Book review on
Suffer and Survive: The Extreme Life of Dr J S Haldane
by Goodman, Martin (2007)Reviewed by Roger Newman Turner, 2008 published in Network Review No 97
He was the man who put the canaries in the mines, made it possible for men to descend to the depths of the oceans and ascend the world's highest peaks, and he can even be credited with the early experiments in respiratory physiology that made space travel possible. Dr J S Haldane conducted many experiments, often on himself or his son, in the late nineteenth and early twentieth centuries to ascertain the effect on the body of extreme conditions in coalmines, on mountain tops, the trenches of the first world war, and under the sea. When he wasn't working in the field, he simulated the atmospheric conditions in his Oxford laboratory or his own home.
Martin Goodman has applied the same meticulous care to his research into the life and work of this remarkable man as did his subject to his experiments. He describes, in fascinating detail, the effects of gases in the mines or the rarefied atmosphere of high altitudes, drawing on the accounts and published papers of Haldane and his fellow scientists but also gains insight into the life of the man himself through the writings of his family and friends.
In 1894 one of the worst mining disasters of the 19th century killed 57 men at the Tylorstown colliery in the Rhondda Valley. Haldane was called in to examine the bodies and to try and ascertain the cause of the explosion. After taking blood samples and coal dust from the bodies of pit ponies and the faces of the dead men he concluded that carbon monoxide and not simply the force of the explosion or burning was responsible for many of the deaths. Recognising that canaries were sensitive to low levels of noxious gases insufficient to extinguish a miner's lamp, Haldane devised a cage containing a canary for miners to carry in the pits. When the bird keeled over the miners were alerted to the danger whilst a sprung trap sealed the cage into which oxygen was released to revive it. This became known as the Haldane Box. The yellow canary is an analogy now often used in functional medicine for the environmentally sensitive patient.
Back in Edinburgh, where he studied and his family had a home, Haldane experimented on oxygen deprivation by sitting for hours in an airtight leadlined box with an observation window. By analysing the air extracted from the chamber in which he or a colleague sat, it was possible to determine the lowest levels of oxygen at which men could survive. Haldane was to conduct many such endurance experiments. In his own home he used sealed rooms in which he climbed up and down ladders with a miner's lamp to determine the most lethal levels of carbon monoxide.
He spent several months on Pike's Peak in Colorado studying the effects of high altitude; he was appointed by the Admiralty to develop ventilation systems for new submarines; he was employed by the War Office to devise gas masks to protect troops fighting in the trenches of northern Europe in the first world war. He even used his own son, Jack, as an experimental subject, sending him under water in a diving suit in his efforts to devise tables of ascent that are used to this day by divers to prevent 'the bends'.
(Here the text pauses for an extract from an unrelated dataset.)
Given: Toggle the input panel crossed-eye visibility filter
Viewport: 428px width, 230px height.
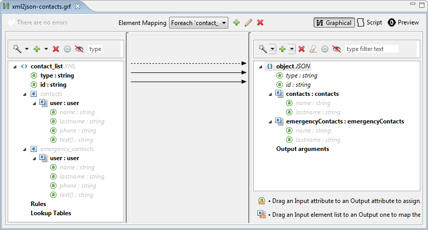Looking at the screenshot, I should (x=79, y=49).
Goodman does not portray Haldane as simply a ruthless, hardnosed scientist however. He held deep philosophical convictions which sometimes drew criticism from his peers. 'Science is the application of abstract logical principles to a reality which they can never express fully' he wrote. And of what he described as the 'misty sphere' at the periphery of our limits of knowledge he said 'the advance of investigation has only served to make the misty sphere more evident'.
Haldane's enquiring mind and philosophical inclinations were probably influenced by his education. Born into a well-connected, somewhat Calvinistic Scottish family - his elder brother Lord Richard Haldane became Secretary for War and later Lord Chancellor - he did an MA at Edinburgh University, then studied in Germany at the University of Jena where he was exposed to the philosophy of Goethe and Hegel and attended lectures by Ernst Haeckel. Haeckel was a champion of 'monism' and put forward the post-Darwinian view that environment had a profound influence on each organism and its evolution - views that undoubtedly influenced Haldane throughout his life.
Haldane was married to Kathleen an 'Edinburgh Tory' whose rather right-wing views surface at several points in the book but may have served to restrain her husband from exploring the wilder shores to which his enquiring spirit might have been tempted. Undoubtedly she was a stabilising force who gave Haldane and their two children a secure foundation for their productive lives. Their son, Professor J B S Haldane, became an eminent geneticist and their daughter, the wellknown novelist Naomi Mitchison.
In this absorbing biography Martin Goodman has brought to life one of medicine's great eccentrics, demonstrating that the combination of humanity, spiritual awareness, and scientific rigour can still bring real benefits to mankind.
Dr. Roger Newman Turner is a
naturopath and author of a number of
books including 'Naturopathic
Medicine: Treating the Whole Person'.